== Exercise prompt ==
Copy the data below word for word, with nothing changed.

Stored items
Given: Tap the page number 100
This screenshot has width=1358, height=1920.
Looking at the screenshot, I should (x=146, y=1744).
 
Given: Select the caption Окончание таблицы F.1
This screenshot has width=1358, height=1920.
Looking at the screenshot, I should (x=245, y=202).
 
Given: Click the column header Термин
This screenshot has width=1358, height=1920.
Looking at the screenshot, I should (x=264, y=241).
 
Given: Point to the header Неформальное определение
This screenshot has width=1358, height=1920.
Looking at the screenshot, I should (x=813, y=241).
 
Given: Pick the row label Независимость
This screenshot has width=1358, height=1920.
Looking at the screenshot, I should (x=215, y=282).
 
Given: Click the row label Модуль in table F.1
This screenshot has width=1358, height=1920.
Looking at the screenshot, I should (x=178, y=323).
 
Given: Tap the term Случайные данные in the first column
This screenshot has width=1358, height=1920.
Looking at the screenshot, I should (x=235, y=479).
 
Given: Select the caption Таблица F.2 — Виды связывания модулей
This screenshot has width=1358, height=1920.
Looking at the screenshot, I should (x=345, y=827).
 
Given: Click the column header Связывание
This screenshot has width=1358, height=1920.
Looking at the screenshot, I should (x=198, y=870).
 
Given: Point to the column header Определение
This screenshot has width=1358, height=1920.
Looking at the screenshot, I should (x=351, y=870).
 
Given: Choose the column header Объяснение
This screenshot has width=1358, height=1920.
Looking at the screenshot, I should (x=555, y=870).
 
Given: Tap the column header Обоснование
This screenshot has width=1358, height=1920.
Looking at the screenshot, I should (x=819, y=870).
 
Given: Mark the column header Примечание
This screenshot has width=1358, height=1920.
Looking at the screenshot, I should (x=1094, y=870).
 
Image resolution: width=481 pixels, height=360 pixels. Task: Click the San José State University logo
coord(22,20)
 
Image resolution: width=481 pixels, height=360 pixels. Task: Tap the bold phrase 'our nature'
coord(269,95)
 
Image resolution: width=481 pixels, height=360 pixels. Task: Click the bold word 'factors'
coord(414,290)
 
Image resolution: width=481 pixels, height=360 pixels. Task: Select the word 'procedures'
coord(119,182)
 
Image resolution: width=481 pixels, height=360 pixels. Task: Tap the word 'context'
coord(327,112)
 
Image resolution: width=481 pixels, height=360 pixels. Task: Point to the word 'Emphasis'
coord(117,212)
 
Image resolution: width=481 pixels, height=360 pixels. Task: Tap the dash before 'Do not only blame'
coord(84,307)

== Complete response ==
Given: Tap the page number 100
This screenshot has width=1358, height=1920.
Looking at the screenshot, I should (x=146, y=1744).
 
Given: Select the caption Окончание таблицы F.1
This screenshot has width=1358, height=1920.
Looking at the screenshot, I should (x=245, y=202).
 
Given: Click the column header Термин
This screenshot has width=1358, height=1920.
Looking at the screenshot, I should (x=264, y=241).
 
Given: Point to the header Неформальное определение
This screenshot has width=1358, height=1920.
Looking at the screenshot, I should (x=813, y=241).
 
Given: Pick the row label Независимость
This screenshot has width=1358, height=1920.
Looking at the screenshot, I should (x=215, y=282).
 
Given: Click the row label Модуль in table F.1
This screenshot has width=1358, height=1920.
Looking at the screenshot, I should (x=178, y=323).
 
Given: Tap the term Случайные данные in the first column
This screenshot has width=1358, height=1920.
Looking at the screenshot, I should (x=235, y=479).
 
Given: Select the caption Таблица F.2 — Виды связывания модулей
This screenshot has width=1358, height=1920.
Looking at the screenshot, I should (x=345, y=827).
 
Given: Click the column header Связывание
This screenshot has width=1358, height=1920.
Looking at the screenshot, I should (x=198, y=870).
 
Given: Point to the column header Определение
This screenshot has width=1358, height=1920.
Looking at the screenshot, I should (x=351, y=870).
 
Given: Choose the column header Объяснение
This screenshot has width=1358, height=1920.
Looking at the screenshot, I should (x=555, y=870).
 
Given: Tap the column header Обоснование
This screenshot has width=1358, height=1920.
Looking at the screenshot, I should (x=819, y=870).
 
Given: Mark the column header Примечание
This screenshot has width=1358, height=1920.
Looking at the screenshot, I should (x=1094, y=870).
 
Image resolution: width=481 pixels, height=360 pixels. Task: Click the San José State University logo
coord(22,20)
 
Image resolution: width=481 pixels, height=360 pixels. Task: Tap the bold phrase 'our nature'
coord(269,95)
 
Image resolution: width=481 pixels, height=360 pixels. Task: Click the bold word 'factors'
coord(414,290)
 
Image resolution: width=481 pixels, height=360 pixels. Task: Select the word 'procedures'
coord(119,182)
 
Image resolution: width=481 pixels, height=360 pixels. Task: Tap the word 'context'
coord(327,112)
 
Image resolution: width=481 pixels, height=360 pixels. Task: Point to the word 'Emphasis'
coord(117,212)
 
Image resolution: width=481 pixels, height=360 pixels. Task: Tap the dash before 'Do not only blame'
coord(84,307)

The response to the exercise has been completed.